Setelah menicicipi berbagai merk kopi, ternyata kopi produk lokal yang diolah oleh pengusaha UMKM jauh lebih nikmat ketimbang kemasan pabrik berjenama terkenal. Tapi kopi pabrikan nescafe terutama yang classic menurut saya masih mending sih daripada yang lain. Salah satu alasan kenapa milih nescafe karena seduhannya tidak meninggalkan ampas. Bahkan dilarutkan di air es pun masih oke. Namun jika ada dua pilihan antara nescafe dan kopi lokal, jujur sih saya lebih milih kopi lokal meskipun bakal ada ampasnya kerana engga punya alat press kopi untuk menyeduhnya.

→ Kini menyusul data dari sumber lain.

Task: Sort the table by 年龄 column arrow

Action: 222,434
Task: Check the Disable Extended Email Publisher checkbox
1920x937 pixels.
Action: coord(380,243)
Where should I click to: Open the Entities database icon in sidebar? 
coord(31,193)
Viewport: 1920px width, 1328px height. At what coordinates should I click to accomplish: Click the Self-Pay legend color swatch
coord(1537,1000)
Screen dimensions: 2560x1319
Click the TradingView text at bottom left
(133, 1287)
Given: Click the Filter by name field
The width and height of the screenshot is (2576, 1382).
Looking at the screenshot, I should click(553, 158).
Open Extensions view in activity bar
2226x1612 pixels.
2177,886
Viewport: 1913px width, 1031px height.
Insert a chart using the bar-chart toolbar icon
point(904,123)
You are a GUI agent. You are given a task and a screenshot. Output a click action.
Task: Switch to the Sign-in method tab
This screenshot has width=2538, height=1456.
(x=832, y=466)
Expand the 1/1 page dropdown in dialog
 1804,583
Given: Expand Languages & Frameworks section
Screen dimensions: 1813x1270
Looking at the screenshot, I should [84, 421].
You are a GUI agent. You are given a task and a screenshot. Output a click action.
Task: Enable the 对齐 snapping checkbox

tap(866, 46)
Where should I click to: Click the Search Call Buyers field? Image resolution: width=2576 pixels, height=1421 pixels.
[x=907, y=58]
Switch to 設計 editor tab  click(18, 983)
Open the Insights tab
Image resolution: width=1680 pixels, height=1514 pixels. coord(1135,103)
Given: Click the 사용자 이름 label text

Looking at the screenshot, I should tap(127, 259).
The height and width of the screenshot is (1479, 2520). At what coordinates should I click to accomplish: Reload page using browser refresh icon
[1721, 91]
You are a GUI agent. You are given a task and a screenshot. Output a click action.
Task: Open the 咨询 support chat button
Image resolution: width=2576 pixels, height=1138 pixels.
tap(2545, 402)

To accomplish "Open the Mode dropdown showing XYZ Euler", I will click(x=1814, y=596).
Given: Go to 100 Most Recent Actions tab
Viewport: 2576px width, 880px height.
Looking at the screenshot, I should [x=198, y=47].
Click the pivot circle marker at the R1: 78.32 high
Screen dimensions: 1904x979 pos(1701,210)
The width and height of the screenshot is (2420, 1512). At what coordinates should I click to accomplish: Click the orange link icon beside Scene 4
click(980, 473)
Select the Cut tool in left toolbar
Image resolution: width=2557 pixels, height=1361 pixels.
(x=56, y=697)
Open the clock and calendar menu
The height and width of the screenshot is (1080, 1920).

Oh ya...berdasarkan pengalaman pribadi, saya menggolongkan menjadi dua tipe kopi lokal berdasarkan pengolahannya. Yang pertama adalah kopi lokal yang diolah lebih profesional karena merupakan produk UMKM. Sedangkan yang kedua, kopi lokal yang pengolahannya masih sangat sederhana atau kopi rumahan.
Mari kita bahas satu persatu.
Kopi produk UMKM meskipun juga masih tergolong sederhana pengolahannya jika dibandingkan dengan kopi kemasan pabrik, setidaknya sudah melalui tahap pengolahan menggunakan mesin yang canggih. Yakni untuk proses sangrai atau roasting. Dengan penggunaan mesin sangrai khusus, kita dapat menentukan suhu dan durasi penyangraian. Kebanyakan yang saya temui, kopi lokal produk UMKM biasanya berwarna coklat muda. Biasanya bubuk kopi yang berwarna coklat muda dihasilkan dari proses roasting biji kopi dengan tipe light hingga medium roast. Rasa kopi yang dihasilkan dari kedua metode ini cenderung asam. Namun diantara keduanya, metode light roasting menghasilkan cita rasa kopi yang lebih asam. Sensasi rasa seperti itulah yang paling sering saya rasakan saat menikmati kopi lokal produk UMKM. Saya paling suka dengan kopi robusta produk Temanggung. Dari UMKM manapun pasti rasanya sangat nikmat saat diseduh.
Bahas yang berikutnya adalah kopi lokal rumahan. Kopi lokal rumahan ini biasanya merupakan kopi konsumsi sendiri. Beberapa penduduk desa yang memiliki kebun akan menanam tanaman kopi meski tak banyak. Entah di kebun belakang rumah atau diantara kebun sayur dan palawija mereka. Mereka akan memanen kopi dan mengolahnya dengan sederhana. Biasanya biji kopi akan disangrai secara manual menggunakan wajan diatas tungku. Oleh karena itu suhunya tidak dapat dikontrol. Selain itu durasi penyangraian hanya berdasarkan naluri saja.
Kebanyakan kopi rumahan ini menghasilkan biji kopi berwarna lebih gelap. Kalau saya sih menyebutnya gosong. Karena bubuk kopinya sangat hitam seperti jelaga. Rasanya juga lebih pahit dan rasa asamnya sudah hilang sama sekali. Saat diseduh dan menyeruputnya selalu mengingatkan saya pada pria pria petani bertubuh liat yang meskipun sudah berusia senja tapi nampak bugar dan sedang menikmati kopi serta rokok lintingan melepas penat setelah seharian bekerja di sawah.
Beberapa hari yang lalu setelah pulang dari Embung Walitis kami mampir ke sebuah warung sembako untuk berbelanja kebutuhan pokok. Saya juga membeli kopi untuk persediaan di rumah. Namun pemiliki toko tersebut berkata kopi yang mereka punya hanya kopi buatan sendiri, nggoreng sendiri katanya. Benar saja, saat sampai rumah dan saya seduh, rasanya memang seperti yang saya ceritakan tadi. Hihi. Syukurlah mas Erwin tetap menikmati kopi tersebut. Kalau mas Erwin sih asalkan kopi hitam dari produk lokal bagaimanapun pengolahannya pasti doyan.
Belakangan ini saya juga mulai menikmati kopi lagi. Berawal dari iseng eh kebetulan dapat kopi robusta yang enak juga akhirnya jadi cukup sering meminumnya. Kalau untuk kopi buatan rumahan saya hanya meminumnya sesekali saja. Hihi.